Methods: The individual and cumulative effects of 59 established type 2 diabetes risk loci were measured in a population-based China Kadoorie Biobank (CKB) study of 93,000 Chinese adults, including >7,100 diabetes cases.
Results: Association signals were directionally consistent between CKB and the original discovery GWAS: of 56 variants passing quality control, 48 showed the same direction of effect (binomial test, p = 2.3 × 10(-8)). We observed a consistent overall trend towards lower risk variant effect sizes in CKB than in case-control samples of GWAS meta-analyses (mean 19-22% decrease in log odds, p ≤ 0.0048), likely to reflect correction of both 'winner's curse' and spectrum bias effects. The association with risk of diabetes of a genetic risk score, based on lead variants at 25 loci considered to act through beta cell function, demonstrated significant interactions with several measures of adiposity (BMI, waist circumference [WC], WHR and percentage body fat [PBF]; all p interaction < 1 × 10(-4)), with a greater effect being observed in leaner adults.

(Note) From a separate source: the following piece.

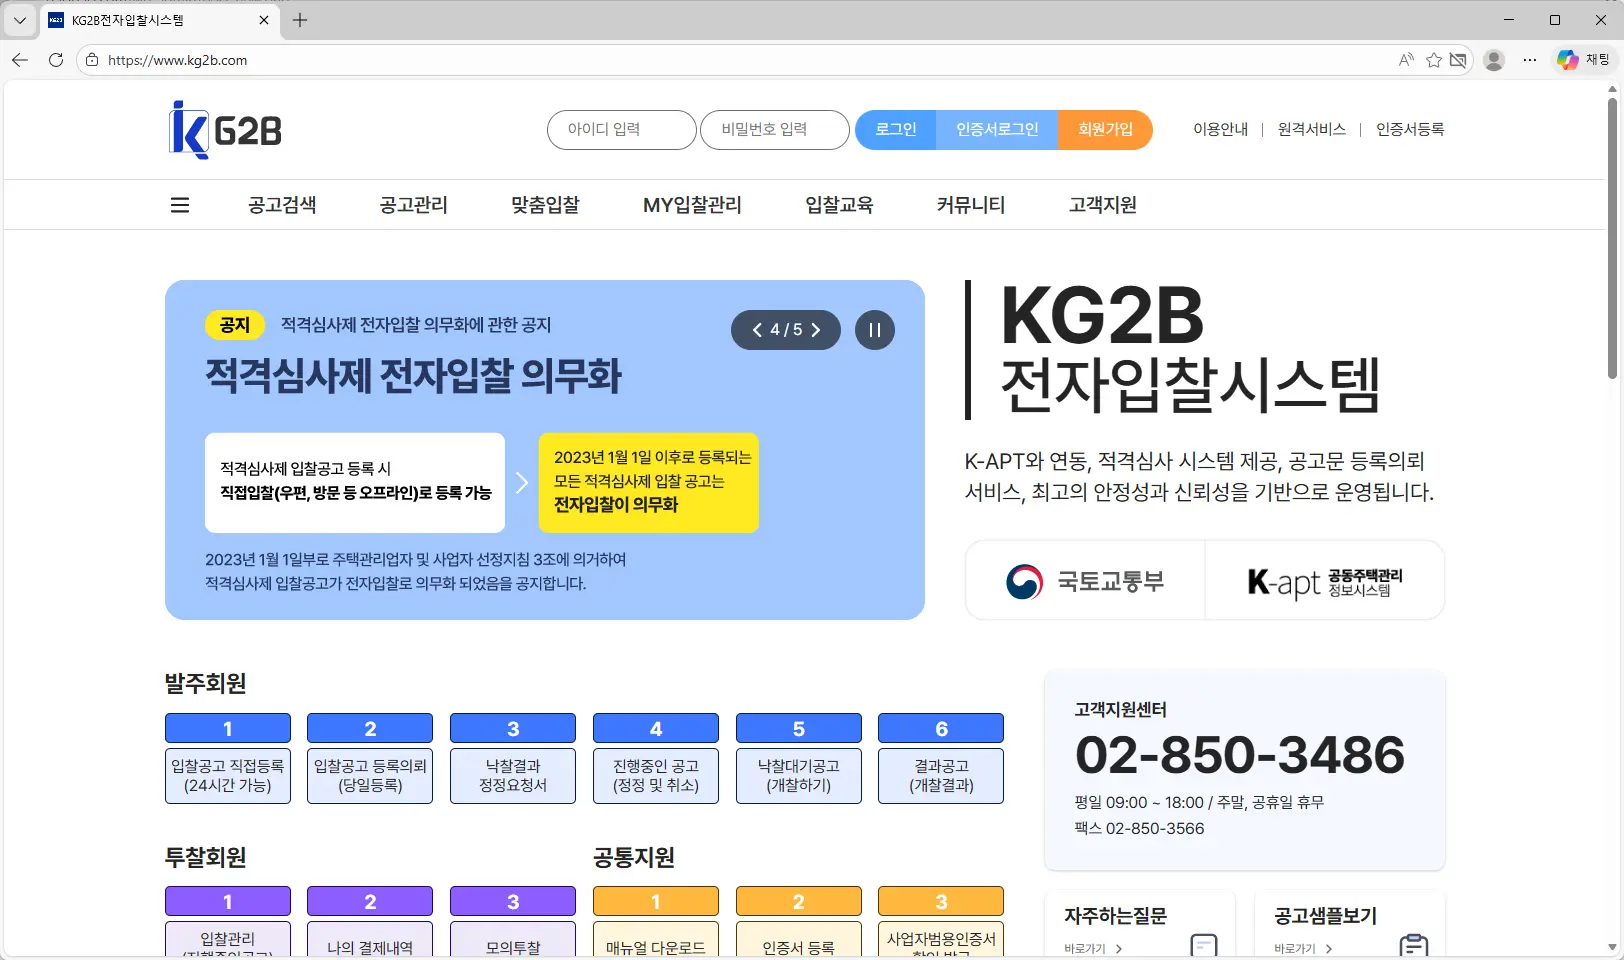
Task: Go to previous banner slide arrow
Action: pyautogui.click(x=757, y=330)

Conclusions/interpretation: Our study provides further evidence of shared genetic architecture for type 2 diabetes between Europeans and East Asians. It also indicates that even very large GWAS meta-analyses may be vulnerable to substantial inflation of effect size estimates, compared with those observed in large-scale population-based cohort studies.
Access to research materials: Details of how to access China Kadoorie Biobank data and details of the data release schedule are available from www.ckbiobank.org/site/Data+Access .
Keywords: Biobank; Chinese; Genetic risk score; Population-based cohort studies; Type 2 diabetes; Winner’s curse.